Wednesday, January 16, 2008

Quiet victories

I've been thinking a lot about physical therapy, and how subtle and simple but oh so challenging it is.

In the movies, recuperation and triumph after physical injury seems so glamorous, tough, and aggressive. The soundtrack pumps up the audience as they watch the beads of sweat appear on our hero's forehead. Big, bold movements and long grimacing efforts are shot in interestingly edited montages. The hero grunts with pain and trembles with exertion. He has a mentor who eggs him on, pushing him to reach his highest potential. And in the end, the triumphant victory. Hard, hard work results in glorious success.

I'm thinking of Peaceful Warrior, and the gymnast with the shattered leg, and Nick Nolte there to urge his apprentice to overcome his physical challenges. "With some hard work, I'm sure you'll be able to walk again," his doctor says solemnly. "A warrior doesn't give up what he loves. He finds the love in what he does," Nick Nolte rasps.

Flash to any of the Rocky movies. I don't recall what injuries Rocky had to overcome or fight through (I confess to not having seen all of the films), but man, what a soundtrack for his training. Whew. The only similarity to my situation is Adrienne, my amazing physical therapist. But I don't think I'll be shouting, "YO! ADRIENNE!" at any point in my therapy.

Check out this list from Amazon.com of Movies about individuals dealing with physical or mental challenges. I'm sure these films have tear-jerking scores for the revelation of the seriousness of the challenge, and driving scores for the recovery efforts.

"The Eye of the Tiger" isn't resounding in triumphant crescendo to accompany my efforts, that's for sure. The realities of recovery would be way too BOR-ing for any film audience, and the detailed descriptions of the exercises I do would put my blog readers to sleep.

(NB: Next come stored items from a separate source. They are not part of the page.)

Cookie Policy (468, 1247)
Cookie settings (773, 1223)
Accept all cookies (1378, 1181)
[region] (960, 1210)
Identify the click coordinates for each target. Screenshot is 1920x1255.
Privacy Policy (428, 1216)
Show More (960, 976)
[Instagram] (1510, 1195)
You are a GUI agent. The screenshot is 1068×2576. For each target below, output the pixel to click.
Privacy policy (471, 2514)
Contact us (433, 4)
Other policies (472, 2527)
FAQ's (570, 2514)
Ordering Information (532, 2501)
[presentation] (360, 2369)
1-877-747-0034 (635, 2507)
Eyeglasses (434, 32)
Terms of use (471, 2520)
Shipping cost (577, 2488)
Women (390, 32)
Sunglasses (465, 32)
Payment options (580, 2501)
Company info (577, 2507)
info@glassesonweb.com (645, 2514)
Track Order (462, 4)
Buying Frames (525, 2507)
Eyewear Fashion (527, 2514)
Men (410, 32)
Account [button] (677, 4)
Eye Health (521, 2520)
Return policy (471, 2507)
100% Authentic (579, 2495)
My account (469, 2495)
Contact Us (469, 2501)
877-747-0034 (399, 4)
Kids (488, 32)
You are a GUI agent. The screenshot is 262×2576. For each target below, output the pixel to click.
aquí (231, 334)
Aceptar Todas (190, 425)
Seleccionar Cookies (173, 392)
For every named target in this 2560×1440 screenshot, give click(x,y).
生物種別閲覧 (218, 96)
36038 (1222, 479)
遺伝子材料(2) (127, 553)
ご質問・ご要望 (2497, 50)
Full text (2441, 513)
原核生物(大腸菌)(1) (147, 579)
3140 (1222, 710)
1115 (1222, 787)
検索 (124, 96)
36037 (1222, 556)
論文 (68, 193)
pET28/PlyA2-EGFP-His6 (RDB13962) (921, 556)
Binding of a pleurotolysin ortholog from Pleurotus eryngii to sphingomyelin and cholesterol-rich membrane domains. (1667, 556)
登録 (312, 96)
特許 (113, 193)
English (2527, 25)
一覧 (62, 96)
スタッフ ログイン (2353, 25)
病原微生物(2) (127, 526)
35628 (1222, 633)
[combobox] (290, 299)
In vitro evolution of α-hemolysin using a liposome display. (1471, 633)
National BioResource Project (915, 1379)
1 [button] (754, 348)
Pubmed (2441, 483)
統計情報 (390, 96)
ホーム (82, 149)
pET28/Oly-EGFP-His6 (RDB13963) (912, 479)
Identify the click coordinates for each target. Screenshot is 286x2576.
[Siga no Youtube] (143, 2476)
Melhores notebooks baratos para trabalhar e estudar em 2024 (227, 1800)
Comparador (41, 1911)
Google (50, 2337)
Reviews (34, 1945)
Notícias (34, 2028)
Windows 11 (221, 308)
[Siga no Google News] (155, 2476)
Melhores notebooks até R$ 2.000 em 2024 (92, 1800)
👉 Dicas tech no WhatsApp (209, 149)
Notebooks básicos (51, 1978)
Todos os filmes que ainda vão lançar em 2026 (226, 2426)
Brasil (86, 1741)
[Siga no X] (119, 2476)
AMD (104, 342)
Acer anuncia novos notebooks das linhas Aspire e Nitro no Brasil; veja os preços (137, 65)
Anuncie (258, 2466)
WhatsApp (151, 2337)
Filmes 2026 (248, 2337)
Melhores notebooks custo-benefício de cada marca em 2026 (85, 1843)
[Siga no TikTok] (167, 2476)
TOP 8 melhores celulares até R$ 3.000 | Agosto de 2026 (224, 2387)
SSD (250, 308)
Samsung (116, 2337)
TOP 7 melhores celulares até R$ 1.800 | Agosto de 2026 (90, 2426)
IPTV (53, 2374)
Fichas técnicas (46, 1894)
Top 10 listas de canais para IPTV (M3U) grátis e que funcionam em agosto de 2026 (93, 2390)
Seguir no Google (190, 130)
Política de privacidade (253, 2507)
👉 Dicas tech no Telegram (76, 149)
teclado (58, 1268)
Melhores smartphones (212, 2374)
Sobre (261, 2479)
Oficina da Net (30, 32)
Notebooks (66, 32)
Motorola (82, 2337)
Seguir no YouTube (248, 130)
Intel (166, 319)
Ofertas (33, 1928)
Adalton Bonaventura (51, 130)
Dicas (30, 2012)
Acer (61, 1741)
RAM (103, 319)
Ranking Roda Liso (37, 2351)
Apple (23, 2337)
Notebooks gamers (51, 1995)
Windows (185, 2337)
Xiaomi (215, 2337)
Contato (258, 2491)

Instead of dramatic, sweating exertion, my heroic journey is made up of little steps and stretches and many admonitions from my therapists: stop pushing so hard; take it easy; you won't get there any faster by rushing--indeed you could set yourself back by working too hard. REST!

I suppose the drama in my story lies in the emotional components of recovery. A writer like Philip Roth might be able to do it justice. There is great complexity in my mental and emotional journey from harried wellness and relentless pursuit of the Bottom of the To Do List, to shock at my diagnosis and recommendations for treatment, to the forced acceptance as I am wheeled into the operating room, to the odd timelessness of the hospital, to the mixed joy and anxiety of returning home to examine what I've left undone.

I've had to surrender to this process, and let them have their way with my body in the interest of wellness. Funny how awful these health-building interventions can be. But there's no choice in the matter, so courage doesn't really come into play. Some kind of fundamental strength may be at work here, but it doesn't feel as deliberate as courage must be.

The best I can hope for are daily accomplishments, measured in such small units that it's ridiculous to verbalize them. Just a nod to the fact that I have made the transition from lying in a bed for 14 days to gradually sitting in a chair, then given mobility with a wheelchair, then a walker, then a cane, all in a matter of weeks. Only in taking the long view of my recent history can I measure my quiet victories.